Scoliosis is typically diagnosed in adolescence and usually idiopathic, meaning no known cause. Researchers are working on determining genetic markers and this is the case in a percentage of the adolescent scoliosis population.
The concern with adolescent scoliosis is progression. Halting scoliosis progression in adolescents is the primary goal among medical professionals.
Scoliosis that is not idiopathic, or genetic, may be due to congenital or neuromuscular conditions, or a connective tissue disorder like Ehlers-Danlos Syndrome.
Children with idiopathic scoliosis are normally healthy. The incidence of diagnosis at diagnosis is estimated to be equal among girls and boys, but girls progress and require treatment at a rate of approximately 8:1 to boys.

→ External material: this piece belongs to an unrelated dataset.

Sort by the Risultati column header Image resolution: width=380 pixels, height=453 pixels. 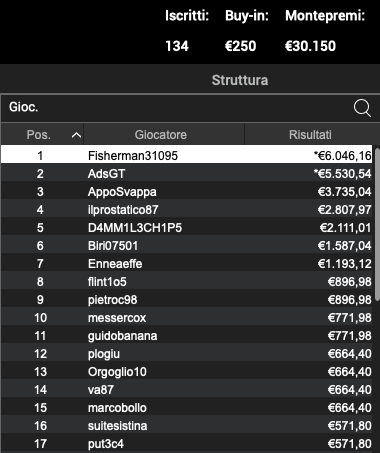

Treatments for adolescent scoliosis have typically included watch and wait – or no treatment until the moderate phase or progression occurs, scoliosis bracing – usually occurs once a curve reaches the mildly moderate phase in a growing adolescent, and in traditional circles surgery is recommended once a curve approaches severe in a growing child.

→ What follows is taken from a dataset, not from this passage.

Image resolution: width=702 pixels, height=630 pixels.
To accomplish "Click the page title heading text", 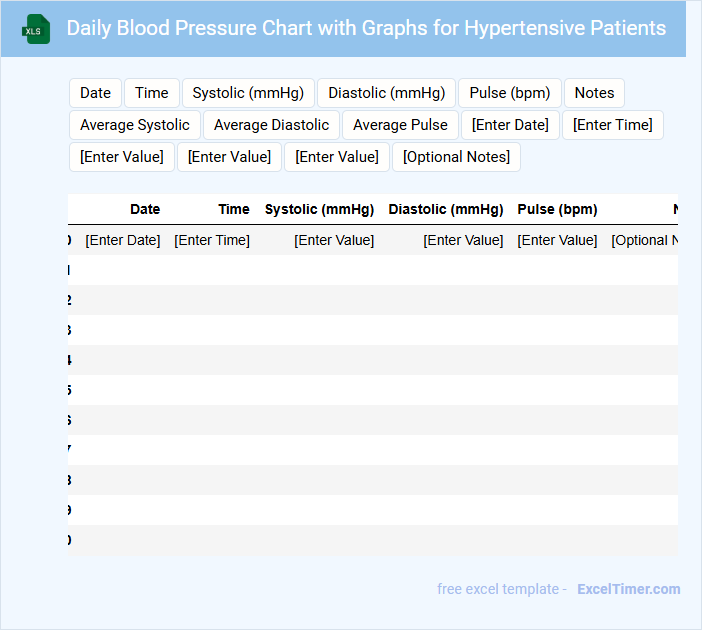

The Scoliosis 3DC℠ approach differs in that we choose to teach adolescents and families to be proactive about adolescent idiopathic scoliosis via Schroth Method principles and we offer the latest in Chêneau bracing from Europe.
Untreated, scoliosis does not increase mortality,¹ but it is our belief that taking an active management approach serves an adolescent best for living the best quality life possible with scoliosis.
Doctors measure scoliosis via Cobb angle and grade adolescent growth progress according to an estimated Risser sign grade on a scale of 0-5, 5 being skeletal maturity.